■ WORK TO COMPLETE
Retype the entries. Match them exactly.
[[ TASK DATA open ]]
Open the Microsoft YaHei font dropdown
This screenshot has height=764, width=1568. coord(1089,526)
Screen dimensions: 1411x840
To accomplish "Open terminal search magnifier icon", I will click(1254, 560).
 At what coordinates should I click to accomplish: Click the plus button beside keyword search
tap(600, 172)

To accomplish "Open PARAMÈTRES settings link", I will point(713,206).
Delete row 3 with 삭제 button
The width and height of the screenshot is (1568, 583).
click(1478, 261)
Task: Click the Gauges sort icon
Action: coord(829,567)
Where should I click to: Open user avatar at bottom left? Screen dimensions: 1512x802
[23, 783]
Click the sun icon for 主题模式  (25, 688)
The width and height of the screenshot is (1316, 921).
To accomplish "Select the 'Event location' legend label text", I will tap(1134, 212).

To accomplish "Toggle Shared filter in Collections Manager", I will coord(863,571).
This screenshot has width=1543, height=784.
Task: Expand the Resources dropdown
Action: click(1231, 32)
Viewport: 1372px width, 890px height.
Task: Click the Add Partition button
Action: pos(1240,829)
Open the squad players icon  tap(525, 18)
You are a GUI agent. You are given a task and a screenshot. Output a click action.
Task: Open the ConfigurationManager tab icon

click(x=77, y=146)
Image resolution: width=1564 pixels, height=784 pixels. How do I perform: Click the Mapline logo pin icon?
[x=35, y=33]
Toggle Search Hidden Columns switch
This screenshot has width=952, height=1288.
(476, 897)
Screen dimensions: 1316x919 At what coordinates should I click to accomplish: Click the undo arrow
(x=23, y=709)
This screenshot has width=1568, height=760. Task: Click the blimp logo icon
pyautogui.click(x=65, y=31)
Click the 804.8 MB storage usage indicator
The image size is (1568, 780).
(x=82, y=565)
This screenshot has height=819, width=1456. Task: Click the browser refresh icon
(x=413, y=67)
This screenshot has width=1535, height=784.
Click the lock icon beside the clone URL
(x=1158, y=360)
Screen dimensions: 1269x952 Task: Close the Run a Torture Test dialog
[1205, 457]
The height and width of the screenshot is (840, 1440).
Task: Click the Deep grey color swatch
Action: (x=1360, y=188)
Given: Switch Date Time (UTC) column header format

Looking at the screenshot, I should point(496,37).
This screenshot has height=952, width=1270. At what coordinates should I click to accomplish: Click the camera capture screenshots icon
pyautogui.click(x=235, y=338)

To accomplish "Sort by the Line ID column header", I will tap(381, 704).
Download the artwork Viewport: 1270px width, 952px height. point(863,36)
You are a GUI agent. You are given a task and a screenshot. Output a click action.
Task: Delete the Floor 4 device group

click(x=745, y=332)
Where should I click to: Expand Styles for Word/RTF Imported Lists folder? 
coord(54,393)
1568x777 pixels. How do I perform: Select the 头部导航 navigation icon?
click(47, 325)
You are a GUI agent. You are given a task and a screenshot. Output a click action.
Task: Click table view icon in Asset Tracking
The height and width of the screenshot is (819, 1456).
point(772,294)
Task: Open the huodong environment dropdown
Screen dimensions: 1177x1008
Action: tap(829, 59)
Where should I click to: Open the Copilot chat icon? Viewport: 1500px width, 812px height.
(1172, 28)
[[ TASK DATA closed ]]
■ FINISHED EXERCISE
Open the Microsoft YaHei font dropdown
This screenshot has height=764, width=1568. coord(1089,526)
Screen dimensions: 1411x840
To accomplish "Open terminal search magnifier icon", I will click(1254, 560).
 At what coordinates should I click to accomplish: Click the plus button beside keyword search
tap(600, 172)

To accomplish "Open PARAMÈTRES settings link", I will point(713,206).
Delete row 3 with 삭제 button
The width and height of the screenshot is (1568, 583).
click(1478, 261)
Task: Click the Gauges sort icon
Action: coord(829,567)
Where should I click to: Open user avatar at bottom left? Screen dimensions: 1512x802
[23, 783]
Click the sun icon for 主题模式  (25, 688)
The width and height of the screenshot is (1316, 921).
To accomplish "Select the 'Event location' legend label text", I will tap(1134, 212).

To accomplish "Toggle Shared filter in Collections Manager", I will coord(863,571).
This screenshot has width=1543, height=784.
Task: Expand the Resources dropdown
Action: click(1231, 32)
Viewport: 1372px width, 890px height.
Task: Click the Add Partition button
Action: pos(1240,829)
Open the squad players icon  tap(525, 18)
You are a GUI agent. You are given a task and a screenshot. Output a click action.
Task: Open the ConfigurationManager tab icon

click(x=77, y=146)
Image resolution: width=1564 pixels, height=784 pixels. How do I perform: Click the Mapline logo pin icon?
[x=35, y=33]
Toggle Search Hidden Columns switch
This screenshot has width=952, height=1288.
(476, 897)
Screen dimensions: 1316x919 At what coordinates should I click to accomplish: Click the undo arrow
(x=23, y=709)
This screenshot has width=1568, height=760. Task: Click the blimp logo icon
pyautogui.click(x=65, y=31)
Click the 804.8 MB storage usage indicator
The image size is (1568, 780).
(x=82, y=565)
This screenshot has height=819, width=1456. Task: Click the browser refresh icon
(x=413, y=67)
This screenshot has width=1535, height=784.
Click the lock icon beside the clone URL
(x=1158, y=360)
Screen dimensions: 1269x952 Task: Close the Run a Torture Test dialog
[1205, 457]
The height and width of the screenshot is (840, 1440).
Task: Click the Deep grey color swatch
Action: (x=1360, y=188)
Given: Switch Date Time (UTC) column header format

Looking at the screenshot, I should point(496,37).
This screenshot has height=952, width=1270. At what coordinates should I click to accomplish: Click the camera capture screenshots icon
pyautogui.click(x=235, y=338)

To accomplish "Sort by the Line ID column header", I will tap(381, 704).
Download the artwork Viewport: 1270px width, 952px height. point(863,36)
You are a GUI agent. You are given a task and a screenshot. Output a click action.
Task: Delete the Floor 4 device group

click(x=745, y=332)
Where should I click to: Expand Styles for Word/RTF Imported Lists folder? 
coord(54,393)
1568x777 pixels. How do I perform: Select the 头部导航 navigation icon?
click(47, 325)
You are a GUI agent. You are given a task and a screenshot. Output a click action.
Task: Click table view icon in Asset Tracking
The height and width of the screenshot is (819, 1456).
point(772,294)
Task: Open the huodong environment dropdown
Screen dimensions: 1177x1008
Action: tap(829, 59)
Where should I click to: Open the Copilot chat icon? Viewport: 1500px width, 812px height.
(1172, 28)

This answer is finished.